The naive process to evaulate the model would be to determine the accuracy of the model on predicting the actions for the dev set. While this is a good starting metric, for parsing we prefer to use the Labelled Attachment Score which determines whether a sentences was parsed correctly instead of whether an action was predicted correctly.

In [None]:
#@title Testing the accuracy of predicting gold actions on the dev set

correct = 0
for data_instance in dev_loader:
    x = data_instance[:, :-1].to(device)
    y = data_instance[:, -1].to(device)
    y_pred = torch.argmax(model(x), dim=1)
    correct += (y == y_pred).cpu().numpy().sum()
dev_accuracy = (correct / len(dev))

In [None]:
assert(dev_accuracy >= 0.80)

Specifying the paths of the input dev.conll files and your output file.

In [None]:
input_p = os.path.abspath("trees/dev.conll")
output_p = os.path.abspath("outputs/dev.out")

In [None]:
#@title Calculating the Labelled Attachment Score
def get_score_func(model, train_data, device):
    def _score_fn(inputs):
        nonlocal model, train_data, device
        words = [train_data.word_dict[w] if w in train_data.word_dict else 0 for w in inputs[:20]]
        pos = [train_data.pos_dict[w] if w in train_data.pos_dict else 0 for w in inputs[20:40]]
        labels = [train_data.label_dict[w] if w in train_data.label_dict else 0 for w in inputs[40:]]
        ipt = torch.tensor([[*words, *pos, *labels]]).to(device)
        with torch.no_grad():
            preds = model(ipt).cpu().numpy().squeeze()
        return preds
    return _score_fn

score_fn = get_score_func(model, train, device)
actions_map = {i:act for act,i in train.action_dict.items()}

%cd src
from decoder import Decoder
Decoder(score_fn, actions_map).parse(input_p, output_p)

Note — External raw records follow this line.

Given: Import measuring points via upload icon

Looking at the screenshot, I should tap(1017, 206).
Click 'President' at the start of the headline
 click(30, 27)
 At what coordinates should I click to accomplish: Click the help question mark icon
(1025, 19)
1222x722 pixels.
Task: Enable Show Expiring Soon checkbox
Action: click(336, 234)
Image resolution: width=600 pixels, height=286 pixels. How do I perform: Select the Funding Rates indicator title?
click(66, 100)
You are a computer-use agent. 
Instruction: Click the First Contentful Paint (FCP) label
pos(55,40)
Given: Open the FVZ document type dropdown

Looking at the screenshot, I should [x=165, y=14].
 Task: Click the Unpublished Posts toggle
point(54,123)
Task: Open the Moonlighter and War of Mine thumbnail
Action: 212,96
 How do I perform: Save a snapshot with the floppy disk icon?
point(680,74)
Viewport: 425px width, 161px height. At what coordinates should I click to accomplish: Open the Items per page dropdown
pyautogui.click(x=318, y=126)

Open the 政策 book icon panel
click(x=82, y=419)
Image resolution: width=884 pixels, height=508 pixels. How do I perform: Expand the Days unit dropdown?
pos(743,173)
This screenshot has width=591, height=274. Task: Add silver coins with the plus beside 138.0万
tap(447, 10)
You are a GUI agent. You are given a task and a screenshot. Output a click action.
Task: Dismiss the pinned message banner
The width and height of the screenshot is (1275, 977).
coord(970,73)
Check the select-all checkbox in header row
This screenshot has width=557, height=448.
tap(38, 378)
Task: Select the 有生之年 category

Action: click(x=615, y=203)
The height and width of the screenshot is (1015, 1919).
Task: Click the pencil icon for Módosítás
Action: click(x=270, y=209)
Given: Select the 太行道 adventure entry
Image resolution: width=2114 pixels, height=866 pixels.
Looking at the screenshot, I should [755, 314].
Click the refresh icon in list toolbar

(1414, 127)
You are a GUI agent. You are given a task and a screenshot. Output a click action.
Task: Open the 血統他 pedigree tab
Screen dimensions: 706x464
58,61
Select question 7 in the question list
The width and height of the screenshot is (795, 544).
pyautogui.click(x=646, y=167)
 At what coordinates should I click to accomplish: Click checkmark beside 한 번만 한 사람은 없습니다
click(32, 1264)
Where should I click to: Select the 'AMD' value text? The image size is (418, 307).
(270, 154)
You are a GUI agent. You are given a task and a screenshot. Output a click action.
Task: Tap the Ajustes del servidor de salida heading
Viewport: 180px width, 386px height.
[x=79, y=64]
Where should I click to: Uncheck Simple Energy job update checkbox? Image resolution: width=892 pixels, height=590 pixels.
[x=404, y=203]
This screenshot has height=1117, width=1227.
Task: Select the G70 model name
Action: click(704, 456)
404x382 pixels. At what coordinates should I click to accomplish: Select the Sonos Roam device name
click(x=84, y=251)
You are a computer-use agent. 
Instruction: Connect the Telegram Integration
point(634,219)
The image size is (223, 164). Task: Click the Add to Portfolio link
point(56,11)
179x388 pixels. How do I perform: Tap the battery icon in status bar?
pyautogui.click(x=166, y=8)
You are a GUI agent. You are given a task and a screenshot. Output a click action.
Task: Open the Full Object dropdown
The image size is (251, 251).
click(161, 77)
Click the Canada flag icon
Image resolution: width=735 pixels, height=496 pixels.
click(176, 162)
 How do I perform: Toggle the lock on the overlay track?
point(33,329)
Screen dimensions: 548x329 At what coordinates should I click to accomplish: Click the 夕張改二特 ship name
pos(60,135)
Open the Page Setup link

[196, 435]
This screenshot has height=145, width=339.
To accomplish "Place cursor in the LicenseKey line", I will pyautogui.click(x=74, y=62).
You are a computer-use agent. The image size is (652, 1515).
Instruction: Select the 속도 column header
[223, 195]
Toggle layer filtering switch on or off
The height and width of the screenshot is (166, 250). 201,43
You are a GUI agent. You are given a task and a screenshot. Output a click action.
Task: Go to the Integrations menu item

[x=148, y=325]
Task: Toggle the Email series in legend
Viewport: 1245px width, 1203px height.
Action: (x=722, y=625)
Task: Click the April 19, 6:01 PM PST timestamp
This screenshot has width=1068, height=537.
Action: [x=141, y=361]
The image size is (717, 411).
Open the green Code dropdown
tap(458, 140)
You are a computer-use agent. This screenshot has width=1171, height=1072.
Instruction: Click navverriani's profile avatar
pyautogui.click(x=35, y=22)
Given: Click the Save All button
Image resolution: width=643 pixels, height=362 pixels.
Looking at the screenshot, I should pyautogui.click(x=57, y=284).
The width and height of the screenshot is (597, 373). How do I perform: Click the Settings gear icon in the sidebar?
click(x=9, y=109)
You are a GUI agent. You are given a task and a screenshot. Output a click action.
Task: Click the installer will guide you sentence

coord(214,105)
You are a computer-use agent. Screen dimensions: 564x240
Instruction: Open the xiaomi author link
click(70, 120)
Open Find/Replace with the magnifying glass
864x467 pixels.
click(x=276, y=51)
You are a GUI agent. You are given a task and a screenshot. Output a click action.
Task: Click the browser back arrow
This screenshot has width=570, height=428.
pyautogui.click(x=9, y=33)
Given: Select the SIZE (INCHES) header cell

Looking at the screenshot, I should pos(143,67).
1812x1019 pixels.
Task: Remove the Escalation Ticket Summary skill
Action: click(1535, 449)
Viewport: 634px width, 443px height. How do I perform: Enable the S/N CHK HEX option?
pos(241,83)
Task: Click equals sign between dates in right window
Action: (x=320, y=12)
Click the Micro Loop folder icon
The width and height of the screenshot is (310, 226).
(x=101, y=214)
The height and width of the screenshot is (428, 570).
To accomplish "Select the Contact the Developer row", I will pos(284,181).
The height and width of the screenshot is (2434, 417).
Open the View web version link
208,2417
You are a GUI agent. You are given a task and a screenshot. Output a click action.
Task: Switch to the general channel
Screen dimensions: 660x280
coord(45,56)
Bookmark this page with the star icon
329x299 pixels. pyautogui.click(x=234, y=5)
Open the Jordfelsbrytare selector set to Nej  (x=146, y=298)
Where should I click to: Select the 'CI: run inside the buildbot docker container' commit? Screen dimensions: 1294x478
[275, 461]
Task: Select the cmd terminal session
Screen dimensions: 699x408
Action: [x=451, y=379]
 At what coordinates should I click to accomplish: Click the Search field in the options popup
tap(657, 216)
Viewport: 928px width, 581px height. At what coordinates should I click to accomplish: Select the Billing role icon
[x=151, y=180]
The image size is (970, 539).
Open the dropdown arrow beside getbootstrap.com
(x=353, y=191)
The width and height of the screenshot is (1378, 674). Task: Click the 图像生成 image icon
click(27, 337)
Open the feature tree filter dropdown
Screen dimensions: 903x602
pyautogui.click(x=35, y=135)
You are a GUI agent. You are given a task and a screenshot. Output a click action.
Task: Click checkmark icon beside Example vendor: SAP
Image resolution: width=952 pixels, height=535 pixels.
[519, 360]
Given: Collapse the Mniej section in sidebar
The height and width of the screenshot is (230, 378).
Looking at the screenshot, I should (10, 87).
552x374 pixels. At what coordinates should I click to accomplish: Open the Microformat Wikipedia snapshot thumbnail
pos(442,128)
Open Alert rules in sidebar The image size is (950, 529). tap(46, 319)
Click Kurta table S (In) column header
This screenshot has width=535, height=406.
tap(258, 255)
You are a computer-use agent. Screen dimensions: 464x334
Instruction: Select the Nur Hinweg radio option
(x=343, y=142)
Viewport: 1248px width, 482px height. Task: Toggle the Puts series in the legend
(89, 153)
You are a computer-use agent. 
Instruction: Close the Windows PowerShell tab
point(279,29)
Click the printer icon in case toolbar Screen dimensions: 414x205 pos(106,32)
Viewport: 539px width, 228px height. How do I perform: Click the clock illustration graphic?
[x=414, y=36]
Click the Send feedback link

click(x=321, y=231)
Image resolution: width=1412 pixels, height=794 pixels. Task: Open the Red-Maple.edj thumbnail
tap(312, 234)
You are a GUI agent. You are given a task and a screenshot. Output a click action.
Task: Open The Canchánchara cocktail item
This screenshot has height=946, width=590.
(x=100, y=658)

from utils import evaluate
_ , las = evaluate(input_p, output_p)
%cd ..
print("Labeled attachment score", round(las, 2))

In [None]:
assert(las >= 0.75)

Download the `dev.out` file from the outputs folder and submit it along with the `classifier.py` file from Task 1.

We would like to acknowledge our use of the Dependency Parsing with
Feed-Forward Neural Network HW from Columbia University by Prof. Michael Collins in the design of this homework.